## Brief
Report each line of the entries below that includes "agent".

## Data for the task
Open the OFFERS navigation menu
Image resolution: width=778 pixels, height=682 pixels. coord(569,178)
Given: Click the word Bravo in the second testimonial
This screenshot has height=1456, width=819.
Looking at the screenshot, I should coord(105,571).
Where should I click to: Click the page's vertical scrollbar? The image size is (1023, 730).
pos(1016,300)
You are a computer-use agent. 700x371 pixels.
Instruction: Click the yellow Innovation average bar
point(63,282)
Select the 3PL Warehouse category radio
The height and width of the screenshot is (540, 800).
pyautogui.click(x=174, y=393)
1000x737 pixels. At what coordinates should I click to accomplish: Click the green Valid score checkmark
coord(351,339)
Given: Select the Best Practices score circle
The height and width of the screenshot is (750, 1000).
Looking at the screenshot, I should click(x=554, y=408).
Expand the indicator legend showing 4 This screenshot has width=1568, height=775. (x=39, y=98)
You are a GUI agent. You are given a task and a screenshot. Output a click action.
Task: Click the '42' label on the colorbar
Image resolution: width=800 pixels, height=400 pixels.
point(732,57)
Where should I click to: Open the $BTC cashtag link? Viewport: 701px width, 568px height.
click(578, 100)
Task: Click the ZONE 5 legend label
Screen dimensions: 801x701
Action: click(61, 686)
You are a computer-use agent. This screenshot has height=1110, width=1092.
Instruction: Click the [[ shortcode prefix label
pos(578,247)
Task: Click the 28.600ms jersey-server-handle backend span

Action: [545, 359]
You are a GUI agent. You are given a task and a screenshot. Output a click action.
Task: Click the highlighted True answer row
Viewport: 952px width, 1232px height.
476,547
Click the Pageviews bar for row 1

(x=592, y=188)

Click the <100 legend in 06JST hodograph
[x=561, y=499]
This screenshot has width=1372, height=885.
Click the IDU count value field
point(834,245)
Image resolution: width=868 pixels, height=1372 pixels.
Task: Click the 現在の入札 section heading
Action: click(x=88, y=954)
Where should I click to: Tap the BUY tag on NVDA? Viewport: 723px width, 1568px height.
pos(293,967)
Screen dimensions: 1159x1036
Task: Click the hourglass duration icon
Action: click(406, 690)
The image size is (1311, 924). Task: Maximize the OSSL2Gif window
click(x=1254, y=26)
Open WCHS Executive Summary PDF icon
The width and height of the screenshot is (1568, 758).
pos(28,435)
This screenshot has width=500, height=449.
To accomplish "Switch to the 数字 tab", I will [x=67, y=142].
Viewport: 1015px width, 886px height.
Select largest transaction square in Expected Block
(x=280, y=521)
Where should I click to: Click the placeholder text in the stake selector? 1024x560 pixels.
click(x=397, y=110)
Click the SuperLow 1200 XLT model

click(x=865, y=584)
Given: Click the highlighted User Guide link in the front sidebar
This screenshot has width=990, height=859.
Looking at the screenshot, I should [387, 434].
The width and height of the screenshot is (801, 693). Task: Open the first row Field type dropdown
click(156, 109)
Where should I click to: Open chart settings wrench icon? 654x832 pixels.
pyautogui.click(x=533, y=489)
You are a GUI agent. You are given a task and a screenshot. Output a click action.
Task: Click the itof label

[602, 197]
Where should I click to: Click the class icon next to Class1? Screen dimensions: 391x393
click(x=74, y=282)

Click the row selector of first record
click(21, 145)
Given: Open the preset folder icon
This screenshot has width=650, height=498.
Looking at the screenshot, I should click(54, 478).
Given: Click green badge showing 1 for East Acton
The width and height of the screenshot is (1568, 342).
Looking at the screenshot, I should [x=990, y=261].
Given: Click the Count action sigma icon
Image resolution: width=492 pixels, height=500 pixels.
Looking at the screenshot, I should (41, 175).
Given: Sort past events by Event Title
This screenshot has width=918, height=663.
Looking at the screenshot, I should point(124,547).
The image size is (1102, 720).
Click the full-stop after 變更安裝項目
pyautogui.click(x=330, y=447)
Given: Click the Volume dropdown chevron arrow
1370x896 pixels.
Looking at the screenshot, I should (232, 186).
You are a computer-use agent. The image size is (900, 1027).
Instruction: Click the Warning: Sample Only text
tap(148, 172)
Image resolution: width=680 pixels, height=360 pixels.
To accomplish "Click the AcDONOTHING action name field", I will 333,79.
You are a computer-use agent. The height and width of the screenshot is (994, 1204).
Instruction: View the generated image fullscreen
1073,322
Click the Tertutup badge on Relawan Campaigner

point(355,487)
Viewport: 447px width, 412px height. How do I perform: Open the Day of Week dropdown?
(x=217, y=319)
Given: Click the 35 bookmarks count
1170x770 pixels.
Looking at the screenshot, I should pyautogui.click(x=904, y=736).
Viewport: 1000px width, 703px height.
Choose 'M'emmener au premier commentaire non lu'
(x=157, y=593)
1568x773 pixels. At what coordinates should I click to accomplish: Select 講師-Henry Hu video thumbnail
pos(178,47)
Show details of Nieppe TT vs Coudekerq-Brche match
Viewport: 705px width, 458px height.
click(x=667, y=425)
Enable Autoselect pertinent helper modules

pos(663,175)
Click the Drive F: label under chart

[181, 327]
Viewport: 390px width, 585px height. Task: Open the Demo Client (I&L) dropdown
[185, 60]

## Solution to the problem
You are a computer-use agent. 700x371 pixels.
You are a GUI agent. You are given a task and a screenshot. Output a click action.
You are a computer-use agent. This screenshot has height=1110, width=1092.
You are a GUI agent. You are given a task and a screenshot. Output a click action.
You are a GUI agent. You are given a task and a screenshot. Output a click action.
You are a computer-use agent. The image size is (900, 1027).
You are a computer-use agent. The height and width of the screenshot is (994, 1204).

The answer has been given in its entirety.